2. 确定样品测试组、标准品和空白组组所需的微孔条数量，每个浓度做两个平行重复，从支架上取出对应数量的微孔条，剩余储存在箔袋中，密封后在4℃储存。

3. 配制对应浓度的捕获抗体溶液、检测抗体溶液、包被液、洗涤液、样品稀释液、显色液、终止液、链霉亲和素-HRP（若使用试剂盒则没有此步骤或按试剂盒要求配制）。

4. 每孔加入100μL 捕获抗体溶液，用封板膜覆盖，4℃孵育过夜，过夜后舍弃舍板内溶液。

5. 每孔加入300-400μL洗涤液清洗五次，且最后一次置于厚吸水纸上拍干（若使用试剂盒则没有步骤4和5）。

6. 用样品稀释液按照1:5, 1:10, 1:50, 1:100, 1:1000, 1:2000稀释样品，以此确定样品IL-2的最佳检测浓度。

7. 配制梯度浓度的IL-2蛋白标准品，将工作浓度设置为1200pg/mL, 600pg/mL, 300pg/mL, 150pg/mL, 75pg/mL, 37.5pg/mL, 18.75pg/mL，9.38pg/mL，以此浓度来绘制标准曲线。

8. 分别将样品、标准品、样品稀释液按照100μL/孔加入相应孔中作为标测试组、标准品组、空白组。

9. 将偶联sws的抗人IL-2抗体按照50μL/孔加入所有孔中，用封板膜覆盖，室温避光孵育2小时。

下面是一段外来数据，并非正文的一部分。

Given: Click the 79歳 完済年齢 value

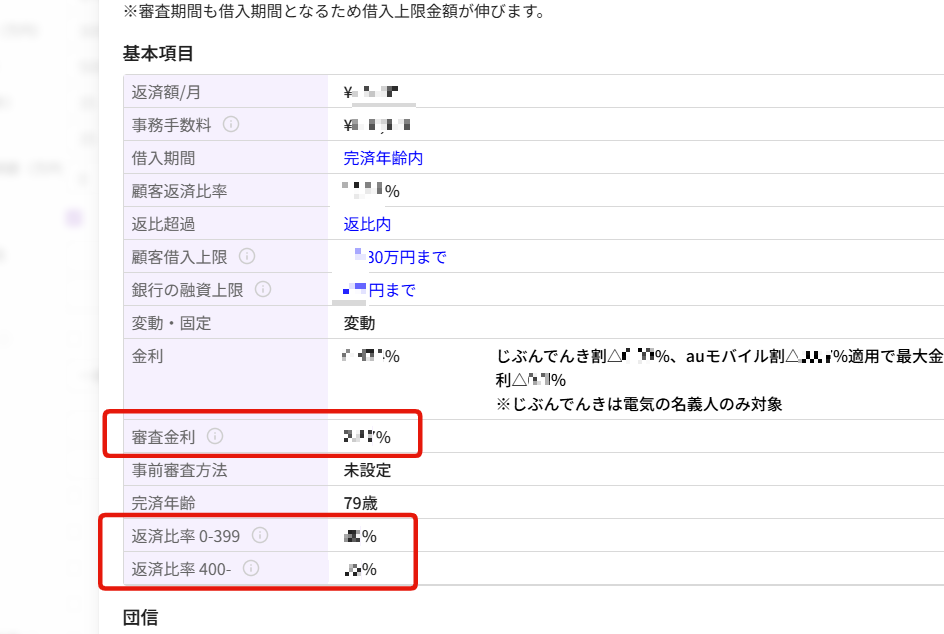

10. 每孔加入300-400μL洗涤液洗板五次，且最后一次置于厚吸水纸上拍干。

11. 在所有孔加入100μL稀释后的链霉亲和素-HRP，用封板膜覆盖，室温避光孵育1小时。

12. 每孔加入300-400μL洗涤液洗板五次，且最后一次置于厚吸水纸上拍干。

13. 在所有孔中加入100μL TMB显色液。用封板膜覆盖，室温避光孵育30min。

14. 在所有孔中加入终止液50μL，混匀后立即测量A450值。

15. 计算每一组重复的标准品和样品的平均吸光度值。重复次数应在平均值的20%以内。

16. 绘制IL-2标准品标准曲线。以标准品浓度为横坐标，A450值为纵坐标，以平滑线连接各标准品的坐标点。通过样品的吸光度值和标准曲线计算出样品的相应浓度。